Try it
The entries below are to be repeated exactly, and their pictures left out.

START Material for the task

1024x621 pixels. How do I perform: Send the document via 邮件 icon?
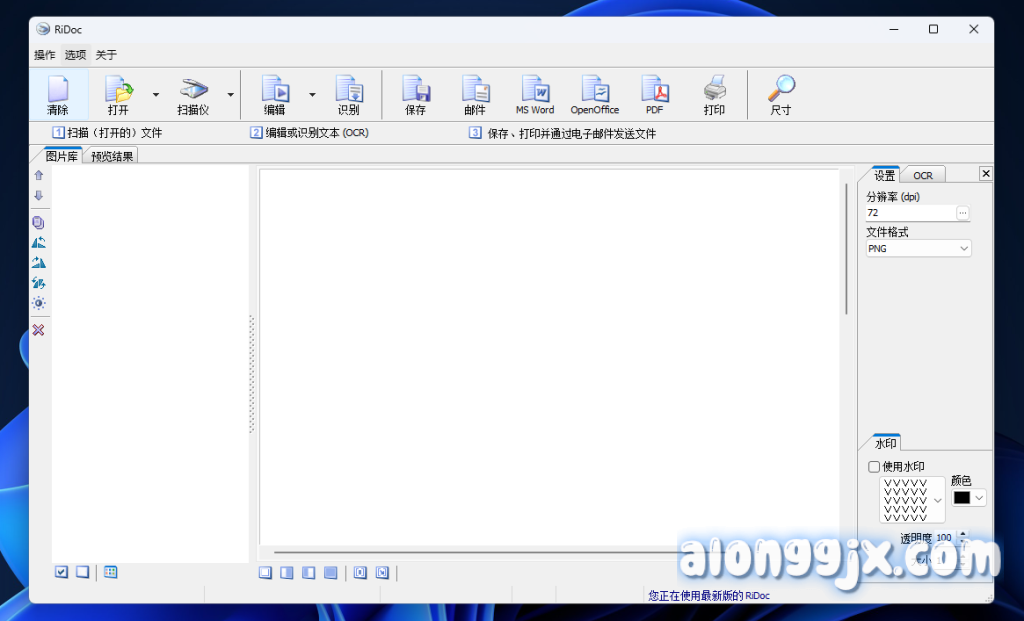point(474,95)
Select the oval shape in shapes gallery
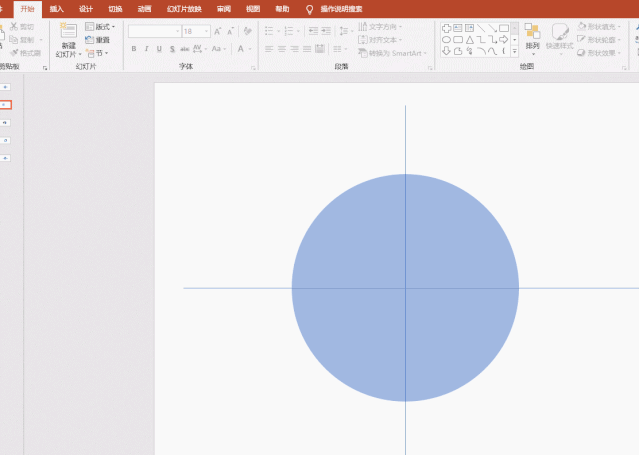Image resolution: width=639 pixels, height=455 pixels. click(x=446, y=40)
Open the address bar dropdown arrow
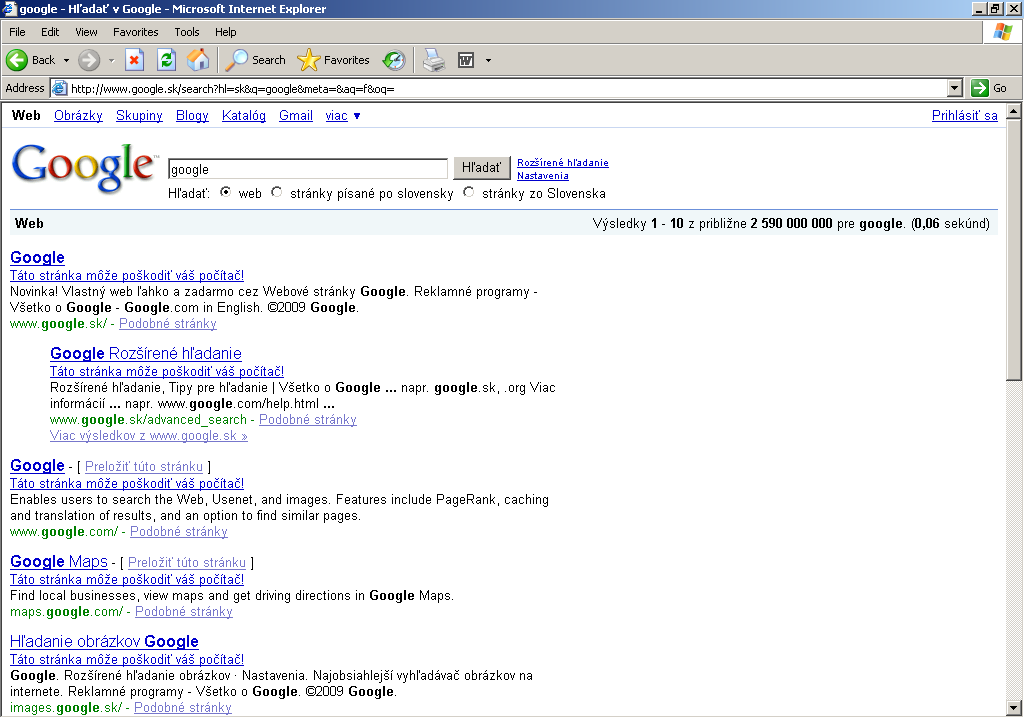This screenshot has height=717, width=1024. click(953, 88)
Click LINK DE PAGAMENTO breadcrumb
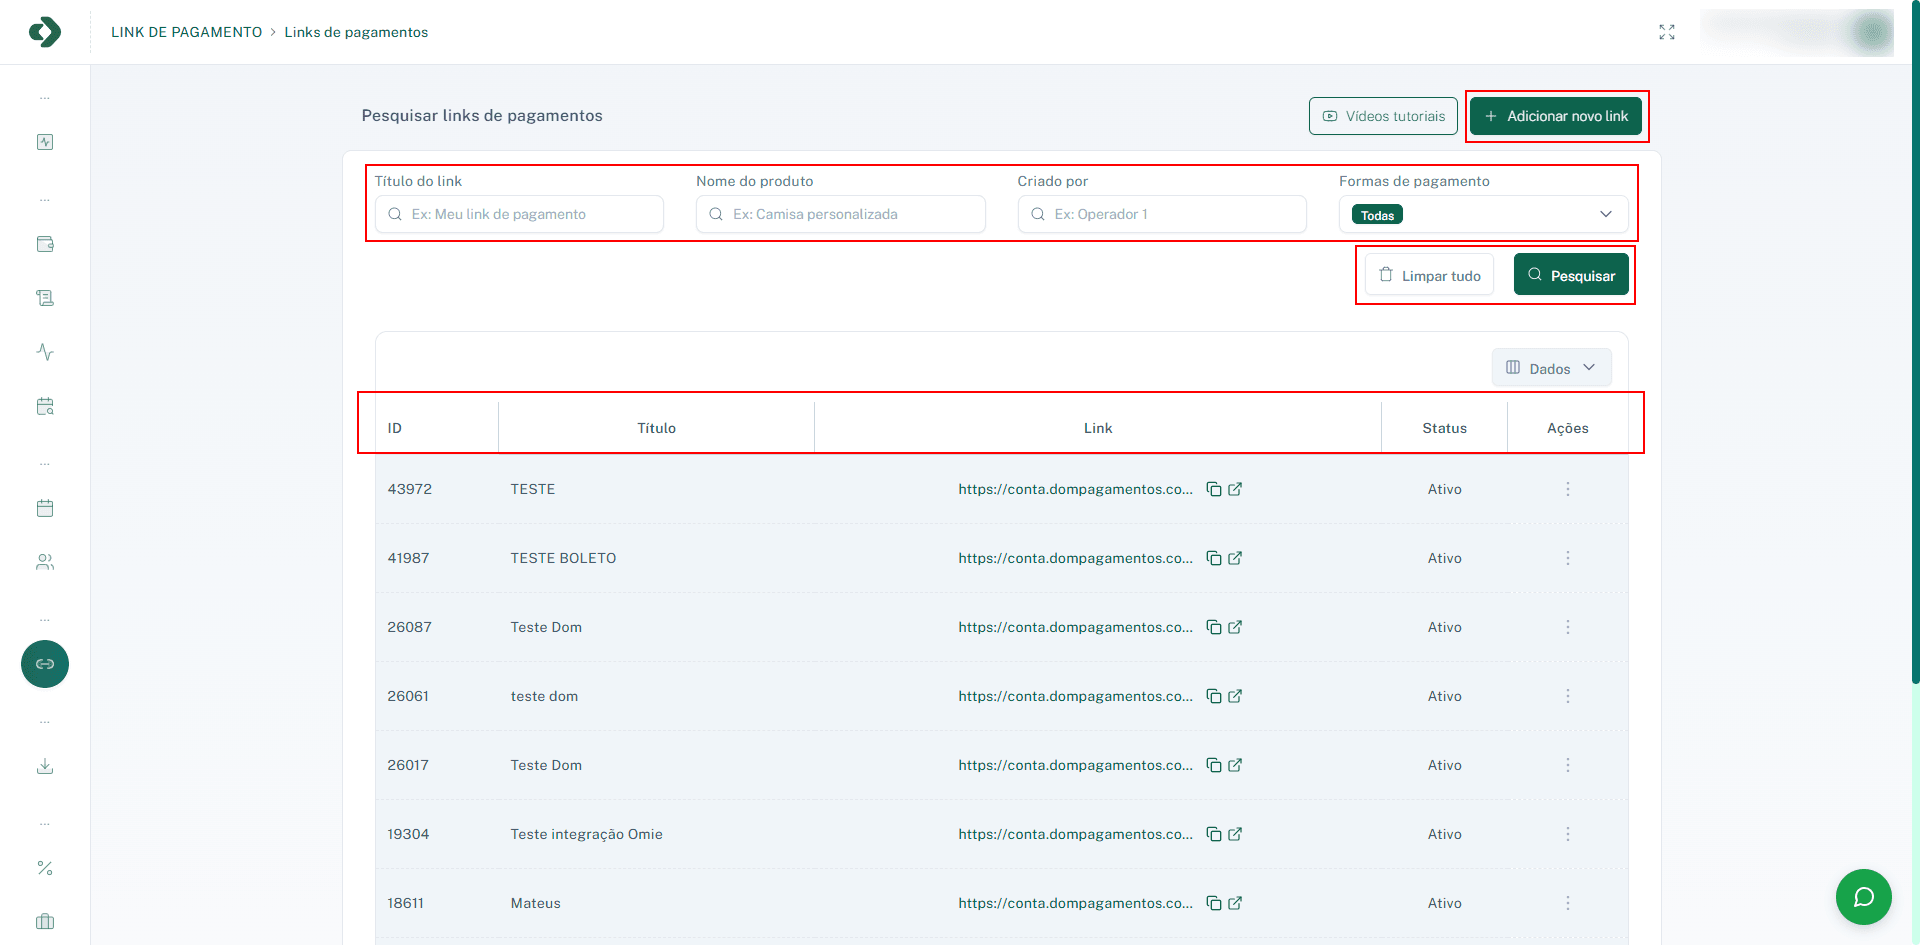This screenshot has width=1920, height=945. coord(186,32)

END Material for the task

Response box
1024x621 pixels. How do I perform: Send the document via 邮件 icon?
point(474,95)
Select the oval shape in shapes gallery
Image resolution: width=639 pixels, height=455 pixels. click(x=446, y=40)
Open the address bar dropdown arrow
This screenshot has height=717, width=1024. click(953, 88)
Click LINK DE PAGAMENTO breadcrumb
This screenshot has width=1920, height=945. coord(186,32)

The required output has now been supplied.